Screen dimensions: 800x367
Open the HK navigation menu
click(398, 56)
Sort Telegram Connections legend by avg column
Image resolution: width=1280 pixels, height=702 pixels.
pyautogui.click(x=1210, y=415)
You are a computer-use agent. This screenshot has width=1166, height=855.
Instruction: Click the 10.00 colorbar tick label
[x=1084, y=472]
--
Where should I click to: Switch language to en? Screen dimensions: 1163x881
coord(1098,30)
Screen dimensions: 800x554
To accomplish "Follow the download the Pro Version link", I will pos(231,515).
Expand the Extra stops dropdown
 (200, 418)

• **Exercise brief**: What you return must be an exact retyping of the lines above starting at the line with "Screen dimensions: 800x367" and ending at the line with "You are a computer-use", and nothing besides.

• **Task answer**:
Screen dimensions: 800x367
Open the HK navigation menu
click(398, 56)
Sort Telegram Connections legend by avg column
Image resolution: width=1280 pixels, height=702 pixels.
pyautogui.click(x=1210, y=415)
You are a computer-use agent. This screenshot has width=1166, height=855.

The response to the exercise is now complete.